En ese tiempo hicimos varios trekkings, practicamos el uso del equipo en el hielo, y sobre todo entablamos buenas amistades. Tanto con andinistas argentinos como con otros extranjeros.
En nuestras caminatas llegamos al Hotel Refugio Plaza de Mulas, Piedra Conway, y el Refugio Militar.
Durante el período que pasamos en el campamento base, diariamente nos hacíamos chequeos en el Servicio Médico. Mi tensión arterial estaba siempre un poco elevada, por lo que me medicaron.
Llegado el día en que partiríamos hacia Nido de Cóndores, y desde allí atacar la cumbre, los médicos me aconsejaron no ascender por más allá de los 5.500 msnm, con lo que mi expectativa de llegar a la cumbre se vio frustrada.
Antes del mediodía, mi compañera de expedición y nuestro guía prepararon su equipo. Yo los acompañaría hasta «Cambio de pendiente», a unos 5.500 msnm.
Salimos en silencio. Yo iba lamentando mi mala suerte. Cuando alcanzamos el punto de mi regreso nos despedimos. Bajé llorando todo el trayecto. Eran muchas las cosas que pasaban por mi cabeza.
Por la tarde, al concurrir nuevamente al control médico, y dado que mi presión arterial se había normalizado, me autorizaron a ascender. Pero ya era tarde. Ya no podía hacerlo.
Habíamos enviado con un porteador víveres para solo dos personas hasta Nido de Cóndores, y ya no tenía tiempo para alcanzar a mis compañeros.
Esa tarde, y ante el consejo de varios andinistas y de uno de los médicos del Parque, decidí que al día siguiente atacaría la cumbre del Cerro Bonete, de 5.200 msnm.
Me acosté muy temprano, imaginando a mis amigos, ya listos a asaltar la cima del Aconcagua en pocas horas.
A las 8.30, antes que el sol se asomara sobre el Aconcagua, me levanté. Un par de montañistas italianos, que habían armado su carpa cerca de la nuestra, me preguntaron si podían acompañarme. Acepté de inmediato, ya que prefería no escalar solo.
Cerca de las 10, salimos a muy buen ritmo.
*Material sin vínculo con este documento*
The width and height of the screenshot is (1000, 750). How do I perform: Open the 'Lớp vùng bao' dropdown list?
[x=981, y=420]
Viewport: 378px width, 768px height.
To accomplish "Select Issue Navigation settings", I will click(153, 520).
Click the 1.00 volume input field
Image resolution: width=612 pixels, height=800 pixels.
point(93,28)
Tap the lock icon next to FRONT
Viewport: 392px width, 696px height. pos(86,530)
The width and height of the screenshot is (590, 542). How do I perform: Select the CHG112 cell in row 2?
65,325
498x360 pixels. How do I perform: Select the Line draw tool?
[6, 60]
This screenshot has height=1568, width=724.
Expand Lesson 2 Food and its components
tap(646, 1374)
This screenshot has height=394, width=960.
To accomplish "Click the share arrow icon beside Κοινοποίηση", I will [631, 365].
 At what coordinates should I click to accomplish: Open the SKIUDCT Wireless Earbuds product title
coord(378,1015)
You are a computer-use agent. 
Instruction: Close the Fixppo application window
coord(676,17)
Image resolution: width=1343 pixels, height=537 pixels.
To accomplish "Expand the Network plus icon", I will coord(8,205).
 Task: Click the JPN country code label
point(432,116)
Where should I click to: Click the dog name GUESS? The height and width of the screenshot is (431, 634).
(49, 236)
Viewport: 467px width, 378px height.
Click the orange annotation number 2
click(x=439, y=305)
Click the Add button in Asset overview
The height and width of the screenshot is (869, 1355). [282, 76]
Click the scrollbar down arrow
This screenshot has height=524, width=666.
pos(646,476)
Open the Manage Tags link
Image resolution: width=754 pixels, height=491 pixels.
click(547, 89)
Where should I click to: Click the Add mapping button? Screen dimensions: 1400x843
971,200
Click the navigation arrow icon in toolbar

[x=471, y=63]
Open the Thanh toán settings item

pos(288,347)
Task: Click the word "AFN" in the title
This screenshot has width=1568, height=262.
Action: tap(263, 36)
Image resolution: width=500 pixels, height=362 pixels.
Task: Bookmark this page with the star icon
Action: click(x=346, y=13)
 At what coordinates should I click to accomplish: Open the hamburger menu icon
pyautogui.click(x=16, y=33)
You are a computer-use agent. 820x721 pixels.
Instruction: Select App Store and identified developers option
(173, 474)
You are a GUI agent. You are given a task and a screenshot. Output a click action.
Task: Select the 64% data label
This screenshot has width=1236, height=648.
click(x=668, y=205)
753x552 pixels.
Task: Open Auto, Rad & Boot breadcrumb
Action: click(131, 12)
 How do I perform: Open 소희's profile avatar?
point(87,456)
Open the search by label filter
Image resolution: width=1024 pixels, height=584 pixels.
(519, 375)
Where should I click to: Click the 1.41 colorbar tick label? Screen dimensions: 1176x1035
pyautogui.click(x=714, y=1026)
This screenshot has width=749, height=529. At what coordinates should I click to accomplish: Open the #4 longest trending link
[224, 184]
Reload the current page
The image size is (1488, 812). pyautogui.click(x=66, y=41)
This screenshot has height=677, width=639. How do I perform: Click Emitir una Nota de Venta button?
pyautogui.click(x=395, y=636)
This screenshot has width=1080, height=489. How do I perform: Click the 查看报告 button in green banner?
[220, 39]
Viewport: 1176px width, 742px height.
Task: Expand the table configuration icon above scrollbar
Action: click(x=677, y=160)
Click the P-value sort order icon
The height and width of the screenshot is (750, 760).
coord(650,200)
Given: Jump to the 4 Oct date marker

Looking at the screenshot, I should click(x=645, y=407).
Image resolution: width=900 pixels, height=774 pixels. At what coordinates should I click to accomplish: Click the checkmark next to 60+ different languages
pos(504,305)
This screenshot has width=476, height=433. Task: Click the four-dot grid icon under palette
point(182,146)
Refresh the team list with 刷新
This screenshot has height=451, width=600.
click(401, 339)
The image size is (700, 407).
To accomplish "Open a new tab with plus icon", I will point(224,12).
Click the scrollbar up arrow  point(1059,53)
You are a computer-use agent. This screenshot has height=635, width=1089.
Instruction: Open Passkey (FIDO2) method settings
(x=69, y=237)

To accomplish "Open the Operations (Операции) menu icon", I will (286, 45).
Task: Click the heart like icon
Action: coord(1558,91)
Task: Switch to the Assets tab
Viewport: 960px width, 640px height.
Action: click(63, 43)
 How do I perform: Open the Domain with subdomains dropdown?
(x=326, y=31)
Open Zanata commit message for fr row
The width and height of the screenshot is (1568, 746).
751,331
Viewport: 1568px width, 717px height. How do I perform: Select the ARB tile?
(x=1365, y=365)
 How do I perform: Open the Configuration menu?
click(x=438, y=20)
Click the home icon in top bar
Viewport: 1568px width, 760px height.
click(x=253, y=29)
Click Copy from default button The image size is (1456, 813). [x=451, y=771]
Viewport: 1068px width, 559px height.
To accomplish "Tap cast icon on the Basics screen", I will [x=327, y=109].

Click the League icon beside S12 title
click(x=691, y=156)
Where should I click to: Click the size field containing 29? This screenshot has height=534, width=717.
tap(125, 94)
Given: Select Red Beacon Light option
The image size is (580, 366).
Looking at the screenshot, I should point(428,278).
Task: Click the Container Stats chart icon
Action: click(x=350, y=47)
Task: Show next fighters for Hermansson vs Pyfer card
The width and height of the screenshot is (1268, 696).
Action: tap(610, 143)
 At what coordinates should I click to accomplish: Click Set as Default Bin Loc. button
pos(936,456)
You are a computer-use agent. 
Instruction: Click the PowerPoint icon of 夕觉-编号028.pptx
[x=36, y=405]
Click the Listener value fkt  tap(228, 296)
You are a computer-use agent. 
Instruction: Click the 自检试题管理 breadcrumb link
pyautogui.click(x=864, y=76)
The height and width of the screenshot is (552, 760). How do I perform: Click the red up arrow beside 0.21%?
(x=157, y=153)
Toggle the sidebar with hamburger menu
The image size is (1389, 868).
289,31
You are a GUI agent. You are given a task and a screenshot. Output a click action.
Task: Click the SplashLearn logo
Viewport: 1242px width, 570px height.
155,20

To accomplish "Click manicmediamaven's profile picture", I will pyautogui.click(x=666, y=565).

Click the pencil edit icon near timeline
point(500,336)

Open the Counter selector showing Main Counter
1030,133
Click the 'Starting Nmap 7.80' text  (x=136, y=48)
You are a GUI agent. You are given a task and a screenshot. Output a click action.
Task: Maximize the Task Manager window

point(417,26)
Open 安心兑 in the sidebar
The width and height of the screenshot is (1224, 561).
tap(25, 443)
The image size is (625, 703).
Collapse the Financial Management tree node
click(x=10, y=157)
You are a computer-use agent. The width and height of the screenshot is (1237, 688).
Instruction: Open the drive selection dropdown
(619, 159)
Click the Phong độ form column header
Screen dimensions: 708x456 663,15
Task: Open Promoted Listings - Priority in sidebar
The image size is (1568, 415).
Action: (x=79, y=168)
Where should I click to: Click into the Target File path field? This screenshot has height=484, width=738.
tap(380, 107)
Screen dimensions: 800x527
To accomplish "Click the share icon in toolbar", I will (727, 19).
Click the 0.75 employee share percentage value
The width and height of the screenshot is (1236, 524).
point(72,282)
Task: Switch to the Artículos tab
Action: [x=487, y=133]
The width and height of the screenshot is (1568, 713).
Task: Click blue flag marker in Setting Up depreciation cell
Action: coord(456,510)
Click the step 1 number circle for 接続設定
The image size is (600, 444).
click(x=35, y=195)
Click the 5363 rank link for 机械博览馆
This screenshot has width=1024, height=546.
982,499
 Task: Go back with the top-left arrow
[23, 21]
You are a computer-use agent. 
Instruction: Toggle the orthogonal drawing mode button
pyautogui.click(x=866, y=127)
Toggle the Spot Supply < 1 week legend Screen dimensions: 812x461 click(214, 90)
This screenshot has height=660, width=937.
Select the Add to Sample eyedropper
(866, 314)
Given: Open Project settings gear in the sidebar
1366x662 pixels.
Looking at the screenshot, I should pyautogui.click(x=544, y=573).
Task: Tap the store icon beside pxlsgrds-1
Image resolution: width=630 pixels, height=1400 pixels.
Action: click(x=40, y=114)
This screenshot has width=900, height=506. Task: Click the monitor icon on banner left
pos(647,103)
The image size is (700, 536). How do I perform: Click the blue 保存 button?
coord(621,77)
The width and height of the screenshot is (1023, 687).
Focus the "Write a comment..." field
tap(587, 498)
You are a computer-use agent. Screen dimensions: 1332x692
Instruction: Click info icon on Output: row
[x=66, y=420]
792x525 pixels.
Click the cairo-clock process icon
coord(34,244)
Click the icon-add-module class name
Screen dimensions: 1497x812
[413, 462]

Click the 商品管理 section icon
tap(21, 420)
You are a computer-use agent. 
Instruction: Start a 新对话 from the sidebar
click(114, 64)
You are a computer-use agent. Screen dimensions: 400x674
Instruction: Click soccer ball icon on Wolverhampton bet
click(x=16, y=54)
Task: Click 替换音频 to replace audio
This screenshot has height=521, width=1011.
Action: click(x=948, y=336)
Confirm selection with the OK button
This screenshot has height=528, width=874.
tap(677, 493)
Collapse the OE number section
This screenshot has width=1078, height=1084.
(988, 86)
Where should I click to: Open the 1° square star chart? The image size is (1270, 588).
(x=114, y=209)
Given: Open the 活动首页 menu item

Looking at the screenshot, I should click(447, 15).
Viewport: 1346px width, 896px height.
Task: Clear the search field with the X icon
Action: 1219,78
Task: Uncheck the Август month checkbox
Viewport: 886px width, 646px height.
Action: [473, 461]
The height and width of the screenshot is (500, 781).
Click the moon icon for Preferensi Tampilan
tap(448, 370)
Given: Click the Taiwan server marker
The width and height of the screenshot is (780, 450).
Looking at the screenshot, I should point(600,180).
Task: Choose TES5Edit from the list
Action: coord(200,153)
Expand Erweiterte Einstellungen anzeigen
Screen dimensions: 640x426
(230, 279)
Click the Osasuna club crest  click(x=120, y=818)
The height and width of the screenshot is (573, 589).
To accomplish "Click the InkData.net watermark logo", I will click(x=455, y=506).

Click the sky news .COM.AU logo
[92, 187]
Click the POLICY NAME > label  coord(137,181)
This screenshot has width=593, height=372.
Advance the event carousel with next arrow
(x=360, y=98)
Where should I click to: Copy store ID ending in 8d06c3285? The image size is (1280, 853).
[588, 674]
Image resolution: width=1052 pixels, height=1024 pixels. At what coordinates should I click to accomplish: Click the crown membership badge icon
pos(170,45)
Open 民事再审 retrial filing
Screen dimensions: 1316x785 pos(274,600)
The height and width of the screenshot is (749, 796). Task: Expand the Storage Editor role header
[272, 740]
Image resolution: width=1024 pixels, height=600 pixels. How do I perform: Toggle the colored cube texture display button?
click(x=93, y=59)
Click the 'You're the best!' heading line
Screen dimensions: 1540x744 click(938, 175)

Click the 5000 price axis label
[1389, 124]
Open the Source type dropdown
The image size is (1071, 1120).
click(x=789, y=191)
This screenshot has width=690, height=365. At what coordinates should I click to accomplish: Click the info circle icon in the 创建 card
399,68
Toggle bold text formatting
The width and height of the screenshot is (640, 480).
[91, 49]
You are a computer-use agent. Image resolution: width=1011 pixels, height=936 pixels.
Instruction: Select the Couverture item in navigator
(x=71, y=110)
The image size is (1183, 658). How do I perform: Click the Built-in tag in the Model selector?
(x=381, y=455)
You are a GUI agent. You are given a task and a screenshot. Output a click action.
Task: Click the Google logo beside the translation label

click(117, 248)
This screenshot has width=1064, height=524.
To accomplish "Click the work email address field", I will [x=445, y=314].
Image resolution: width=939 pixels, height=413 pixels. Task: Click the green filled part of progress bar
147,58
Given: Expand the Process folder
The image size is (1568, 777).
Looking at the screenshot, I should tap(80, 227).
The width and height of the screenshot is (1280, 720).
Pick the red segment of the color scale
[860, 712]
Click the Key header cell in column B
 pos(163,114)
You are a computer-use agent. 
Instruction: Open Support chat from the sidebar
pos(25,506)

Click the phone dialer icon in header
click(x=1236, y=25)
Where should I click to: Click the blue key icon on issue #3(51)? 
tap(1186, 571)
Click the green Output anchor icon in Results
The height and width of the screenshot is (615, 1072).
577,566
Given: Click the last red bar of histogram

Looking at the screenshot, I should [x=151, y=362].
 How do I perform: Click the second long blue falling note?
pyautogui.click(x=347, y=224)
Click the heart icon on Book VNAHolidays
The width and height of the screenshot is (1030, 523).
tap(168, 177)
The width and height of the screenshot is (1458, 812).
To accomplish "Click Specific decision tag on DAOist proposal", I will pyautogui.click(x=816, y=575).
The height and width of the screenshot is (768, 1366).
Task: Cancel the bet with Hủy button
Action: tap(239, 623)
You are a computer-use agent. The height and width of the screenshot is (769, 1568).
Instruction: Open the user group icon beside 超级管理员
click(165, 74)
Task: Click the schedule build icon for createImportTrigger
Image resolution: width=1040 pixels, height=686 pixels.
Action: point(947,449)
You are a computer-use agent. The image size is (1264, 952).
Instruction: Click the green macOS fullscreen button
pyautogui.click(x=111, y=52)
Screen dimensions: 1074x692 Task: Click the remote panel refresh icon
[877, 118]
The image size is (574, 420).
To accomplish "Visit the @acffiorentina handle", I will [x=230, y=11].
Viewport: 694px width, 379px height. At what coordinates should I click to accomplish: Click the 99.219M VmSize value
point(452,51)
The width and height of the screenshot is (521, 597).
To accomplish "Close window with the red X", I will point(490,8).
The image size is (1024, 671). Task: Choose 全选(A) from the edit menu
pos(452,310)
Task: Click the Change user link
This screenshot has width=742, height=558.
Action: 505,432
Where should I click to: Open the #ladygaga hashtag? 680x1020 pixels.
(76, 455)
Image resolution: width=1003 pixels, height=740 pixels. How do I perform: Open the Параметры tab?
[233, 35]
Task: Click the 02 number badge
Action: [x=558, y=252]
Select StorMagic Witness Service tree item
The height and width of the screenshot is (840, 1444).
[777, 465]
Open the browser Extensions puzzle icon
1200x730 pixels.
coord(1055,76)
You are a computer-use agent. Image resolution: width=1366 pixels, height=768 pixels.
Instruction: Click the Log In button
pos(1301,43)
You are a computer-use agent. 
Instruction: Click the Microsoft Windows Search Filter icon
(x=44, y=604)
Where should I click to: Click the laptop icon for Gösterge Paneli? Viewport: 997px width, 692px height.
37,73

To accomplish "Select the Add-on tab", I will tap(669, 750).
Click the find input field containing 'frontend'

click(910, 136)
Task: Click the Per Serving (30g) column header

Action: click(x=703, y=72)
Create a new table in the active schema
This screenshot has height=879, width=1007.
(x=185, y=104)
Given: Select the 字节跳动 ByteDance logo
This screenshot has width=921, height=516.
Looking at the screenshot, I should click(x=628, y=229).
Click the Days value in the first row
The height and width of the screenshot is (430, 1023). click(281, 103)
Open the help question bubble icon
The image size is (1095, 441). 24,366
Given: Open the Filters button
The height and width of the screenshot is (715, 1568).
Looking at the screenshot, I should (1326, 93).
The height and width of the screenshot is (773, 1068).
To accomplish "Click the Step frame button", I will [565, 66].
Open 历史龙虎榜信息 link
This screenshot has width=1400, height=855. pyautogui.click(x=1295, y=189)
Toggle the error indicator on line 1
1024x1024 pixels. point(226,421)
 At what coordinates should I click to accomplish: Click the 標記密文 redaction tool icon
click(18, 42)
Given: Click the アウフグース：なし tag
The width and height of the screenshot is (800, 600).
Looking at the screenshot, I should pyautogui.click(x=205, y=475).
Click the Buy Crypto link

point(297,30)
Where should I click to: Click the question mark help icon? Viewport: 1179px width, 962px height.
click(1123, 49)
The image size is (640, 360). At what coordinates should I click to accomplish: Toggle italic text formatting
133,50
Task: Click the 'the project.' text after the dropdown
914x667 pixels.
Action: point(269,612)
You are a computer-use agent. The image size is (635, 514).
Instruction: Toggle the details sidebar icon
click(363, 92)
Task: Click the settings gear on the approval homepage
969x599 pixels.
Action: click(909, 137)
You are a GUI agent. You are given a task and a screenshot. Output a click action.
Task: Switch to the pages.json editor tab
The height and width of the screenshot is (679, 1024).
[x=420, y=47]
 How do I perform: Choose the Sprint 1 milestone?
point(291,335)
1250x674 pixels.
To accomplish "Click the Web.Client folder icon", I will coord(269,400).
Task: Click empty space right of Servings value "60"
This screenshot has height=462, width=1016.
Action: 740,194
Yo no conocía el camino, pero tenía muchas referencias, había cargado los waypoints en mi GPS y sabía que muchos andinistas van a diario al Cerro Bonete a modo de entrenamiento.
En tres horas llegamos a la cumbre. Pero mi mente estaba del otro lado del valle. Pensando en el Aconcagua.
Podría decir que no disfruté de la cumbre, ni de los paisajes que tenía a mi vista. Que eran fantásticos.
Esa cima, era solo un premio consuelo.
En menos de dos horas descendí y llegué a Plaza de Mulas.
No había pasado media hora de mi llegada, cuando los vi venir caminando a mi compañera y a nuestro guía. Eso podía significar una sola cosa. No habían podido hacer cumbre. Me apenó mucho eso.
En minutos nos pusimos al tanto de lo que les había sucedido, y lo que yo había hecho.
Un temporal de nieve los tuvo a mal traer y el frío les jugó una mala pasada. En ese mismo instante decidimos que el año próximo volveremos a intentarlo.
Como decimos los montañistas. «El cerro siempre va a estar allí». La próxima temporada, ya tendremos nuestra revancha.